在梁啟超看來,愛國固然因人而異,可以有許多具體的內涵和多樣化的途徑;但是,在國勢陵夷,危若累卵的當今中國,愛國首先必須考慮如何救國。“嗚呼!中國之弱,至今日而極矣。居今日而懵然不知中國之弱者,可謂無腦筋之人也;居今日而恝然不思救中國之弱者,可謂無血性之人也。”真正的愛國者,應當認真思考救國良策並將之付諸實踐:“我同胞有愛國者乎?按脈論而投良藥焉。”[1]

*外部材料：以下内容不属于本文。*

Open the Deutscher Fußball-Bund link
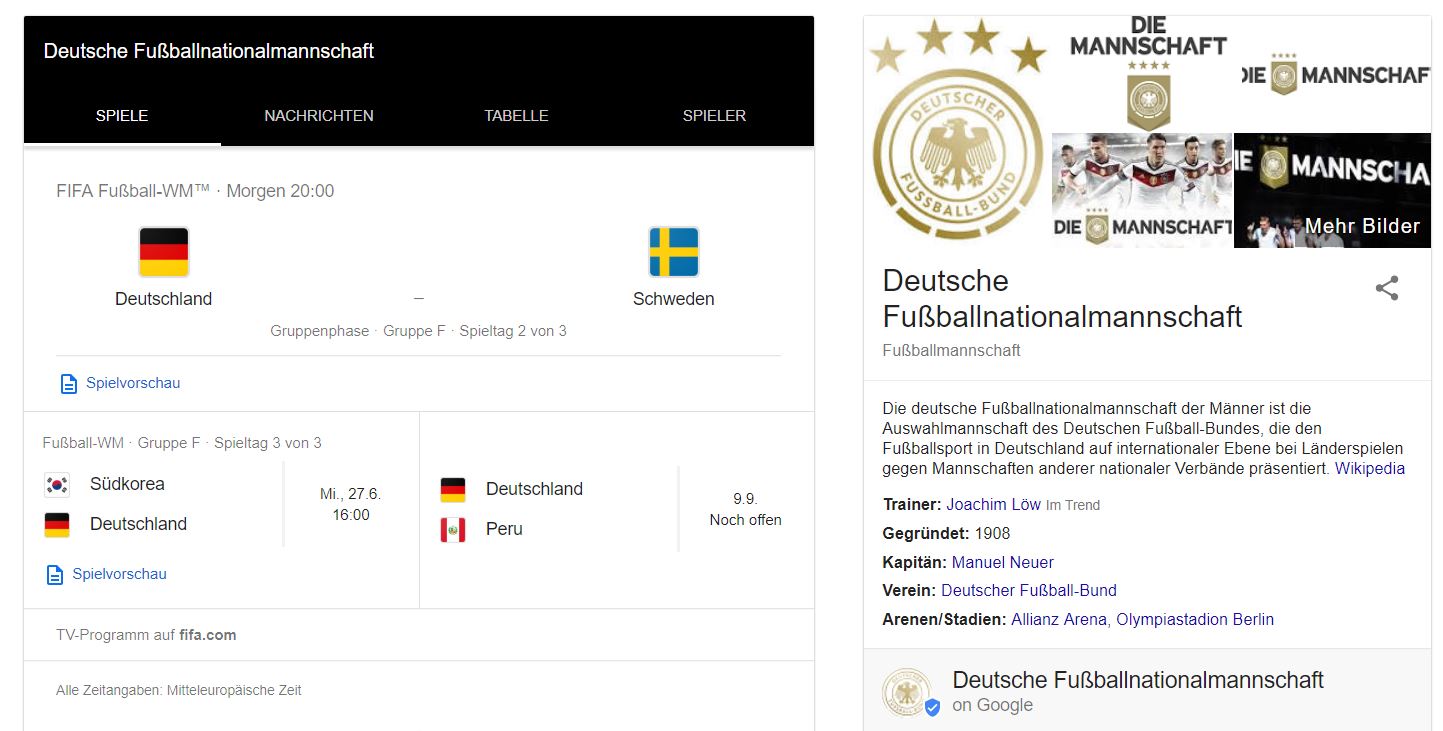Screen dimensions: 1443x731 1028,591
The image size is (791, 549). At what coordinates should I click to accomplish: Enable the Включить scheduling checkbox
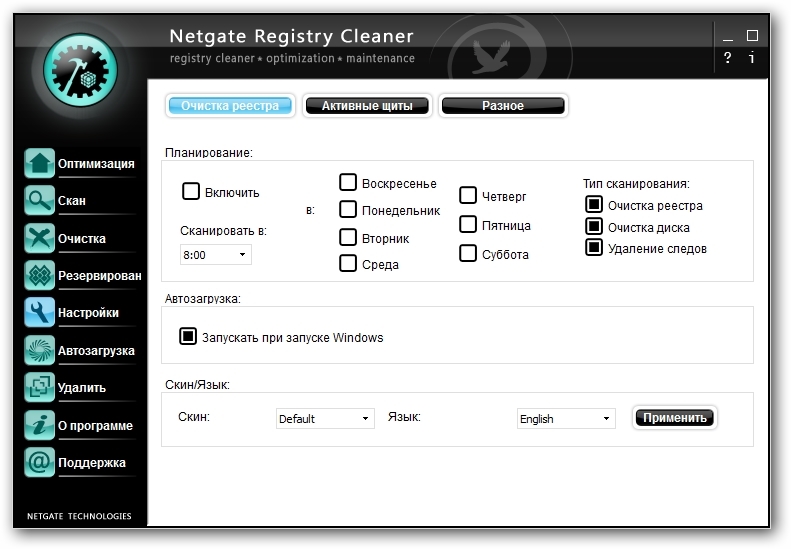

“愛國心之薄弱,實為積弱之最大根源。”[2]但所以然者,原因並不僅僅在於傳統的天下觀使國人隻知天下,不知有國;更重要還在於專製君權對於國人的壓製,造成了人心的冷漠與散亂。梁啟超認為,未有子弟不愛家,不視家事為己事,但惟奴隸未見真愛其家,因為他認為那是主人的事。國事亦然。所以,欲觀其國民有無愛國心,必當問其民是否自居子弟或奴隸的地位。專製君主視民為奴隸,民於國家既不敢愛,也不能愛,惟有漠然視之而已。這就是何以民主的西方各國“有一民即有一愛國之人”,而中國則恰恰相反,“有國者隻一家之人,其餘則皆奴隸也。是故國中雖有四萬萬人,而實不過此數人也。夫以數人之國與億萬人之國相遇,則安所往而不敗也。”所以,問題的邏輯結論是不言自明的,欲喚起國人的愛國心以救國家,端在反對專製君權而興民權:“故言愛國者必自興民權始。”梁啟超寫道:有人或者要問,奈何朝廷壓製民權?答之曰:“不然,政府壓製民權,政府之罪也。民不求自伸其權,亦民之罪也”。西人視自由權利為生命,不惜流血奮鬥。“故未有民不求自伸其權,而能成就民權之政者”。中國人不知民權為何物,實為奴性的表現,如此與西人競,自然無不敗。但以民權號召天下,光緒皇上將何如?梁啟超回答仍然是明快的:民權與民主有異,英國民權發達,皇位仍存。但欲存皇位,也仍需以興民權為前提:“則保國尊皇之政策,豈有急於興民權者哉!”[3]如前所述,梁啟超曾強調外國的侵略,激起了國人的愛國心;在這裏,他複強調專製君權之“壓抑之**之,民不堪命,於是愛國之義士出”,[4]其愛國主義思想所具有的反帝反封建的鮮明特質,是十分鮮明的。